Ever since I added pthreads to Ag, major performance improvements have been hard to come by. I continue to experiment with optimizations, but the low-hanging fruit has been picked.
My approach to optimization is rather straightforward: I profile with real-world data, then think of ways to make the time-consuming functions faster. Below is a profile from searching ~/code/
on my laptop. The directory is 6.7GB, though Ag only searches 0.76GB of that. Filesystem cache is hot.
Some readers may not be intimately familiar with Ag’s internals, so I’ll spell-out what this profile tells me. Basically, Ag is spending most of its time doing two things:
-
Figuring out which files to search.
-
Searching those files for matches.
Time spent in other bits is negligible, meaning those parts aren’t worth optimizing. For example: if through some valiant effort I made debug logging 20x faster, it would only improve this run by 10 milliseconds. Amdahl’s Law laughs in the face of micro-optimizations.
Alas, there’s not much more I can do about #2, searching through files. I already use tricks like Boyer-Moore strstr, mmap()
ed I/O, and PCRE-JIT. That leaves optimizing #1, figuring out which files to search. In the screenshot above, Ag spent 727 milliseconds in path_ignore_search()
. This single function accounted for 15% of total execution time. Worse, it’s in the main thread. Worker threads could be sitting idle, waiting for the main thread to supply them with paths to search. Improving this function could have knock-on effects.
The poor performance of path_ignore_search()
is understantable. Its job is to figure out if a file should be ignored or not. That means consulting patterns in .gitignore
, .hgignore
, .ignore
, etc. In addition, it must check for matching patterns in the file’s parent directores. Is ~/code/ag/tests/one_device.t.err
ignored? The answer can depend on .*ignore
files in ~/code/ag/tests/
, ~/code/ag/
, ~/code/
, and even the user’s global ignore patterns. Ag must do all of this for every file it comes across. To get some idea of the complexity and magnitude of these operations, try searching with --debug
. Most of Ag’s output will be related to ignores.

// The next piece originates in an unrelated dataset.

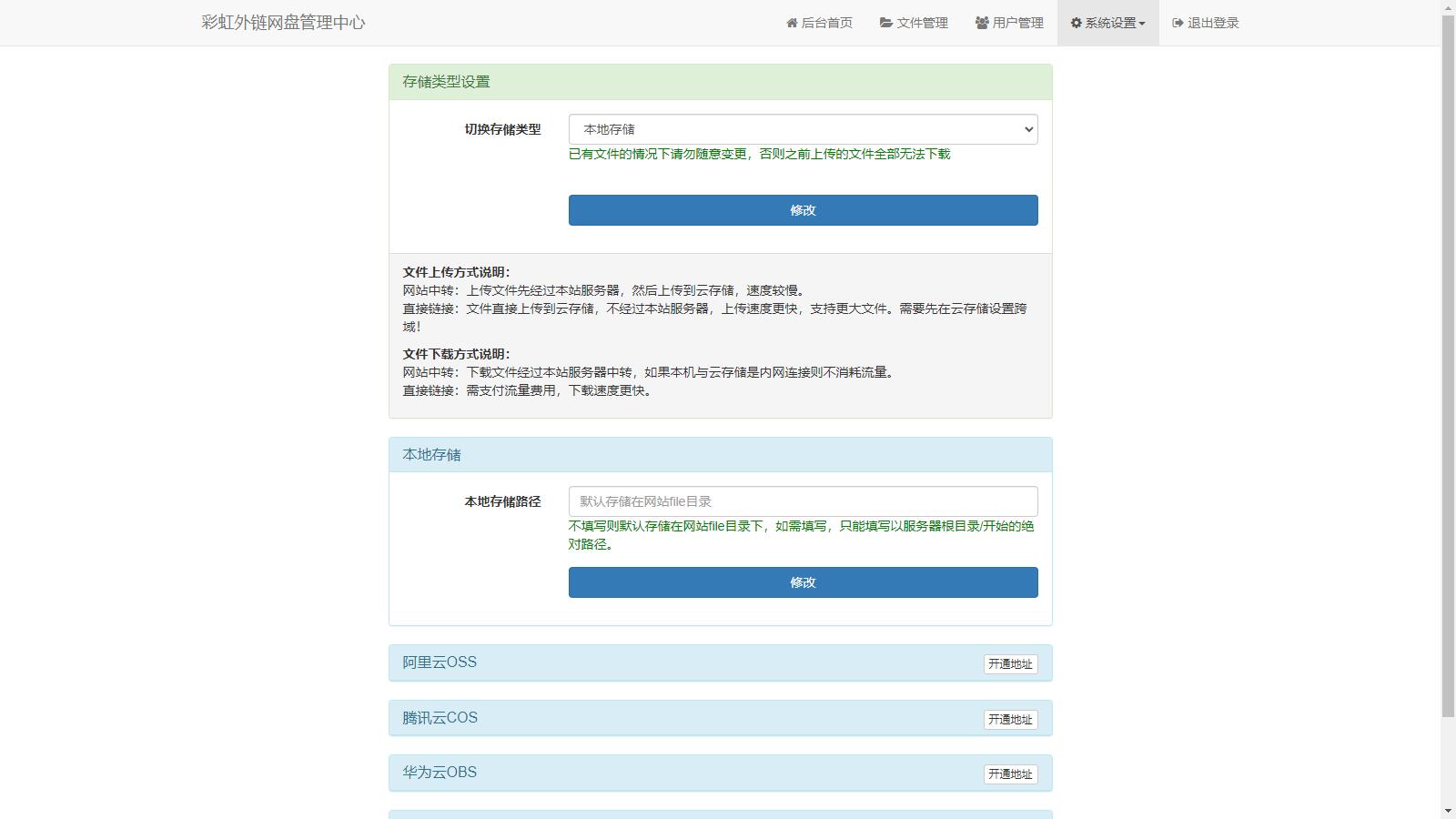Click the scrollbar down arrow
1456x819 pixels.
(x=1448, y=811)
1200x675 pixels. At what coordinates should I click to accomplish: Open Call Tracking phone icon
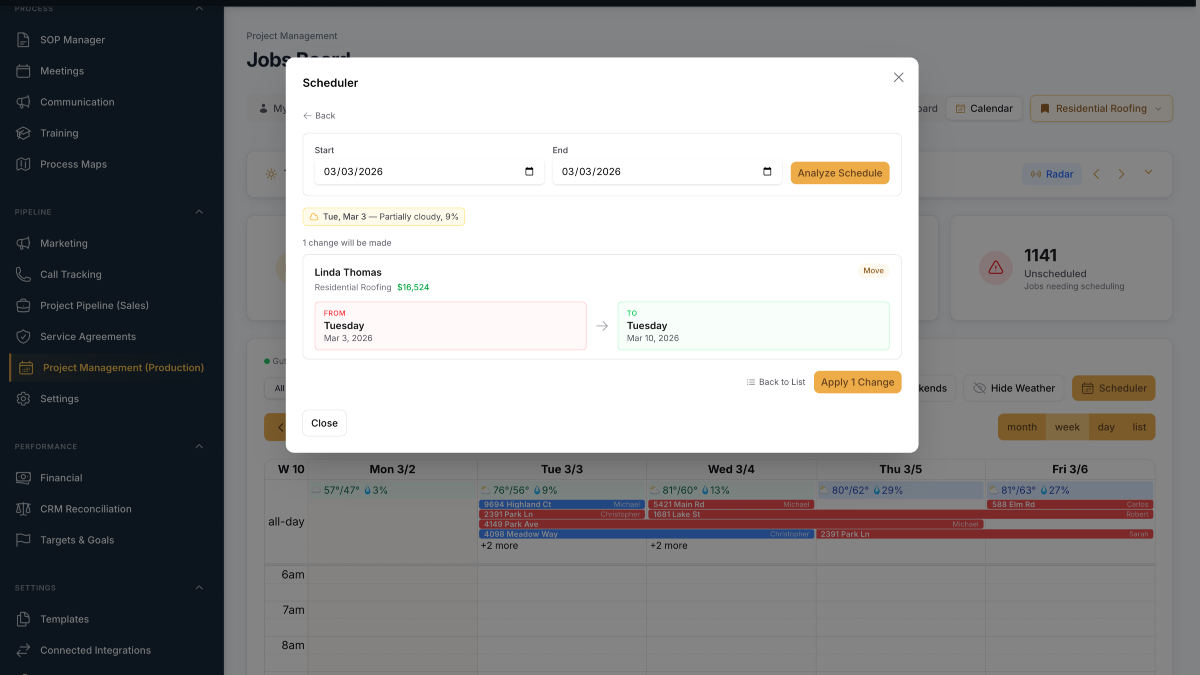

Correctly ignoring files is difficult; doing it efficiently is even trickier. If *.tar
is in ~/.gitignore
, Ag must run fnmatch("*.tar", ...)
on every file it encounters. The number of calls to fnmatch()
are doubled with two regexes in the root ignore, tripled for three, and so on. Algorithmically speaking, this is O(n * m), where n is the number of ignore patterns and m is the number of files. With so many patterns and files, it’s amazing Ag is fast at all.
I’ve known about this bottleneck for a while, and tried to ameliorate it with some basic optimizations. Patterns without regex characters (*
, !
, ?
, etc) are stored in sorted arrays. These can be binary searched, giving O(log(n) * m) performance. Unfortunately, many patterns are regexes. For those, there’s simply no way to avoid the inefficient calls to fnmatch()
.
Until a few weeks ago, that’s where I was stuck. When it came to making regex patterns faster, I had no promising ideas. Then I realized: many regex patterns are for file extensions. Typically, people just want to ignore *.gz
or *.zip
. If I special-cased these patterns, I could reduce calls to fnmatch()
. Even better, I could reuse a trick and store them in sorted arrays for efficient searching.
Behold. There are a few other minor tweaks in that pull request, but I went back and made a version of Ag without extension optimizations so that this post’s benchmarks and profiling data wouldn’t be misleading. There’s also a dumb bug on line 381 of ignore.c
, but I’ve since fixed it.
Searching the same data as before, profiling confirms the speedup in path_ignore_search()
:
133 milliseconds, over 5x faster! Impressive, but how much does it improve overall performance? Here’s a run of the unoptimized version on my laptop. Again, my ~/code/
directory is 6.7GB and Ag searches 0.76GB of it.
1.86 seconds. Now with extension-detection:
1.48 seconds. A 25% improvement. Not bad.[1] The guess about knock-on effects was correct.
Overall, I’m pleased with this optimization. It doesn’t add much complexity, but it improves performance significantly. If you’re ever in a similar situation (stumped trying to optimize some code), remember that you don’t have to speedup every possible input with a single algorithm. Sometimes, the only thing you can do is handle a plurality of inputs with a special case algorithm. It’s not as good as the ideal, but it’s better than nothing.
Thanks to Bjorn Tipling for proofreading this post.
- In case you doubt my methodology: I’m not cherry-picking these results. They’re medians of 5 runs. Variance was < 0.05 seconds.